• _Work instructions_:
Substitute "Goal" for "Instruction" in the entries from the line with "Task: Switch to the Document tab" up to and including the line with "I will pos(194,608).". Reproduce only those lines, with everything else left as it is.

-- START Data to use --

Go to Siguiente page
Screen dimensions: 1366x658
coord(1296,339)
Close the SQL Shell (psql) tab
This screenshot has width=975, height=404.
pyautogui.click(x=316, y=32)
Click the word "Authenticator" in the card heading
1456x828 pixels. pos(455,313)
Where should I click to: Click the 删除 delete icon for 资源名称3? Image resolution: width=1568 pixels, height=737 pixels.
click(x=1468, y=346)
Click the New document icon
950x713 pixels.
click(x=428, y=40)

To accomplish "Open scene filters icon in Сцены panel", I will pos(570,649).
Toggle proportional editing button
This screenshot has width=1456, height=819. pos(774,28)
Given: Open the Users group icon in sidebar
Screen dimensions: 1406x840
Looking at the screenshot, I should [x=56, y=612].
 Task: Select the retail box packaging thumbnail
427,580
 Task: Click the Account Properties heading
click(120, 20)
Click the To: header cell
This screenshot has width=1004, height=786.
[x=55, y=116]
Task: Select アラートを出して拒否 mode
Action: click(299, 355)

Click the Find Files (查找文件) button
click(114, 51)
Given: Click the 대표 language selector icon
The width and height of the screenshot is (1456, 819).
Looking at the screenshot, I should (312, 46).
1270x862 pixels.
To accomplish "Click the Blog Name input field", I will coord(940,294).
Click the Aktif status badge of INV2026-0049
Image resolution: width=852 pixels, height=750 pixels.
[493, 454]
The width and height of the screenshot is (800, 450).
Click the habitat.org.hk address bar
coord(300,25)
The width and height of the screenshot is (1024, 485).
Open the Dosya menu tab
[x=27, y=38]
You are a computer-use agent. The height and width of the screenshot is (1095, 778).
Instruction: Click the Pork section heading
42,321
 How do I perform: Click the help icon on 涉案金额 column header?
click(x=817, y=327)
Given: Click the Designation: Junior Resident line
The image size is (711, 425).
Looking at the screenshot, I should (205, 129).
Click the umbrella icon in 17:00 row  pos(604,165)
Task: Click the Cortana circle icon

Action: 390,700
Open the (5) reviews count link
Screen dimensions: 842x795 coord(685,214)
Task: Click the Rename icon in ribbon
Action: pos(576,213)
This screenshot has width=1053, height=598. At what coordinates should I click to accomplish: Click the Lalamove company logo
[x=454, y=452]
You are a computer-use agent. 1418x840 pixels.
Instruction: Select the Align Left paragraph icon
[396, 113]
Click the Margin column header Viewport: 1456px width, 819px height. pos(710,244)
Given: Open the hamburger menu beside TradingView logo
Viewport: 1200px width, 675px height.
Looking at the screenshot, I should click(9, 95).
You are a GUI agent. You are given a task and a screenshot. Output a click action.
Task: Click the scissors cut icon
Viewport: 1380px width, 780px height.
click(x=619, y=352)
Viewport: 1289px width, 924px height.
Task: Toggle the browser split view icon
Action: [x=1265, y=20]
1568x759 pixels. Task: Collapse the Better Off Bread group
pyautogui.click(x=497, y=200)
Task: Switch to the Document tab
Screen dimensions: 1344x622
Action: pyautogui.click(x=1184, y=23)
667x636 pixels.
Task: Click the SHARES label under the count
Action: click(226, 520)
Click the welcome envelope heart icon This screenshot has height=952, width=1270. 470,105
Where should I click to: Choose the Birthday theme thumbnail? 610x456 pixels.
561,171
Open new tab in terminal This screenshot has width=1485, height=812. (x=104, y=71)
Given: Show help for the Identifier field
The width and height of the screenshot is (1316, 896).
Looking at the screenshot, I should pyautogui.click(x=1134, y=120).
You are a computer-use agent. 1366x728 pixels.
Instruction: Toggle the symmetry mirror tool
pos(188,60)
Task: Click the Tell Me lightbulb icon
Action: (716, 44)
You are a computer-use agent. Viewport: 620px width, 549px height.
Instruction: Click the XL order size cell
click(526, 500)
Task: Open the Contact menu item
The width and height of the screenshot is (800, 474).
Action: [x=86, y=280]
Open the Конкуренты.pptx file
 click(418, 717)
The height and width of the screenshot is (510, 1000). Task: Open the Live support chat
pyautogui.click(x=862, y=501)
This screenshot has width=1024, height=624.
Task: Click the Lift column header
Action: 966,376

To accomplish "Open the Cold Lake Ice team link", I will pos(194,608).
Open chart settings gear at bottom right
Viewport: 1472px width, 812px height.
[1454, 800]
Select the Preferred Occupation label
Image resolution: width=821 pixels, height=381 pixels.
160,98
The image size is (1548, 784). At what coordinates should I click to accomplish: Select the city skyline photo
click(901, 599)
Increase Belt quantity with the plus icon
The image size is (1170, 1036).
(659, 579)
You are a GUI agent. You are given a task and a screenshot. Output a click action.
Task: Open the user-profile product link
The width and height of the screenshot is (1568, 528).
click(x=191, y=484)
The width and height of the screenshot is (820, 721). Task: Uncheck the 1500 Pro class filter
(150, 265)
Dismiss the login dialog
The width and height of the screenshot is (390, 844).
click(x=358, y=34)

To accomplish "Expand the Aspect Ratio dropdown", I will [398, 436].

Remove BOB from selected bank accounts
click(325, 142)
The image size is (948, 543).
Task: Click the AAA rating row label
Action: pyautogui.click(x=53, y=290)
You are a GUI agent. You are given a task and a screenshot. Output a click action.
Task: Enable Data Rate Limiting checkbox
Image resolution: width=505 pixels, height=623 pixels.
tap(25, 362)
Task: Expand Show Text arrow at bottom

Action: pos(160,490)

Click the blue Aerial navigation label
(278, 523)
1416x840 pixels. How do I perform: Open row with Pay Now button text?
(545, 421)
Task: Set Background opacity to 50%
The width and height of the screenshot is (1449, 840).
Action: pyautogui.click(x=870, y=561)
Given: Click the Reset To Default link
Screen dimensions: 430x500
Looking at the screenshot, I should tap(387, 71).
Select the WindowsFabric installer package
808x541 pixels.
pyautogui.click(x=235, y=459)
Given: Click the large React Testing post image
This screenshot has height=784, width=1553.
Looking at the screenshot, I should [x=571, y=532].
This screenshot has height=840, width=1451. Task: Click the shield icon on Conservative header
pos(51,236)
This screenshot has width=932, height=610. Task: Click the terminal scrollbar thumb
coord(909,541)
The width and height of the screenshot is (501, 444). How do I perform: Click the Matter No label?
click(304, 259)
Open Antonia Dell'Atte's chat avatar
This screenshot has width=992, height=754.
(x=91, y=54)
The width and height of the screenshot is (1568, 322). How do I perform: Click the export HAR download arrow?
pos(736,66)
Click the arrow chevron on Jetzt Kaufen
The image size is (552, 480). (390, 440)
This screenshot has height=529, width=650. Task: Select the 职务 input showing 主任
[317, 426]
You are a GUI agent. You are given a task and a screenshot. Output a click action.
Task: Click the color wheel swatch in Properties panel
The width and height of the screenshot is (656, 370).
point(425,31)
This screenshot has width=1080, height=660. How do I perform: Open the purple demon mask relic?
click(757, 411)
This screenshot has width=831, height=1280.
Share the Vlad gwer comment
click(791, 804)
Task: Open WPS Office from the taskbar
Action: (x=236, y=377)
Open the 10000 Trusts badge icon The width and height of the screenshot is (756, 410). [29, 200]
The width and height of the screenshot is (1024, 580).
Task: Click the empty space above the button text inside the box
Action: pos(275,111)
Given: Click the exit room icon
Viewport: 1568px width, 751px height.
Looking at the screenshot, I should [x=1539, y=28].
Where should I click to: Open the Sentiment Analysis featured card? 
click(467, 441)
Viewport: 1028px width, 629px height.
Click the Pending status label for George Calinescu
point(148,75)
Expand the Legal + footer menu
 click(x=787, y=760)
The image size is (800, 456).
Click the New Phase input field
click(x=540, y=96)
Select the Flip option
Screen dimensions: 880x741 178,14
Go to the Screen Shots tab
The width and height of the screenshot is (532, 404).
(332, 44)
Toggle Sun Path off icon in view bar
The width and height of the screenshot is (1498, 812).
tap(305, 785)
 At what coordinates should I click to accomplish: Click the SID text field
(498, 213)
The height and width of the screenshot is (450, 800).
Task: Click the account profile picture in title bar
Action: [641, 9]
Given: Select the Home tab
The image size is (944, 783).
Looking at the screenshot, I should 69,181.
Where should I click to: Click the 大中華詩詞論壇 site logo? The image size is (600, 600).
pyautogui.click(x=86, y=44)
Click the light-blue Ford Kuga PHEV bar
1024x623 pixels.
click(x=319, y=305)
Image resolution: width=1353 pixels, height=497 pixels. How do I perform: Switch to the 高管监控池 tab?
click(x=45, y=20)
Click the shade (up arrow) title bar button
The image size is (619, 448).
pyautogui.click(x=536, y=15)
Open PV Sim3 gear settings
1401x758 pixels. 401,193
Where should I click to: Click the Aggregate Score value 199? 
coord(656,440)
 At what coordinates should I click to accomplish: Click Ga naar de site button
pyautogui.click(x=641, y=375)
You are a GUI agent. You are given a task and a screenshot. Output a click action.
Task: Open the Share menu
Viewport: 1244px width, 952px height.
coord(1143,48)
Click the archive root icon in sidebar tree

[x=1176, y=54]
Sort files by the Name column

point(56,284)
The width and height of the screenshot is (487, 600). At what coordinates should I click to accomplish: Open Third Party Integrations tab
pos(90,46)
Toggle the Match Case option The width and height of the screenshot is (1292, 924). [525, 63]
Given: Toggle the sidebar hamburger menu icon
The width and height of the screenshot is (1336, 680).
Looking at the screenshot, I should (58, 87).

-- END Data to use --

• _Completed task_:
Task: Switch to the Document tab
Screen dimensions: 1344x622
Action: pyautogui.click(x=1184, y=23)
667x636 pixels.
Task: Click the SHARES label under the count
Action: click(226, 520)
Click the welcome envelope heart icon This screenshot has height=952, width=1270. 470,105
Where should I click to: Choose the Birthday theme thumbnail? 610x456 pixels.
561,171
Open new tab in terminal This screenshot has width=1485, height=812. (x=104, y=71)
Given: Show help for the Identifier field
The width and height of the screenshot is (1316, 896).
Looking at the screenshot, I should pyautogui.click(x=1134, y=120).
You are a computer-use agent. 1366x728 pixels.
Goal: Toggle the symmetry mirror tool
pos(188,60)
Task: Click the Tell Me lightbulb icon
Action: (716, 44)
You are a computer-use agent. Viewport: 620px width, 549px height.
Goal: Click the XL order size cell
click(526, 500)
Task: Open the Contact menu item
The width and height of the screenshot is (800, 474).
Action: [x=86, y=280]
Open the Конкуренты.pptx file
 click(418, 717)
The height and width of the screenshot is (510, 1000). Task: Open the Live support chat
pyautogui.click(x=862, y=501)
This screenshot has width=1024, height=624.
Task: Click the Lift column header
Action: 966,376

To accomplish "Open the Cold Lake Ice team link", I will pos(194,608).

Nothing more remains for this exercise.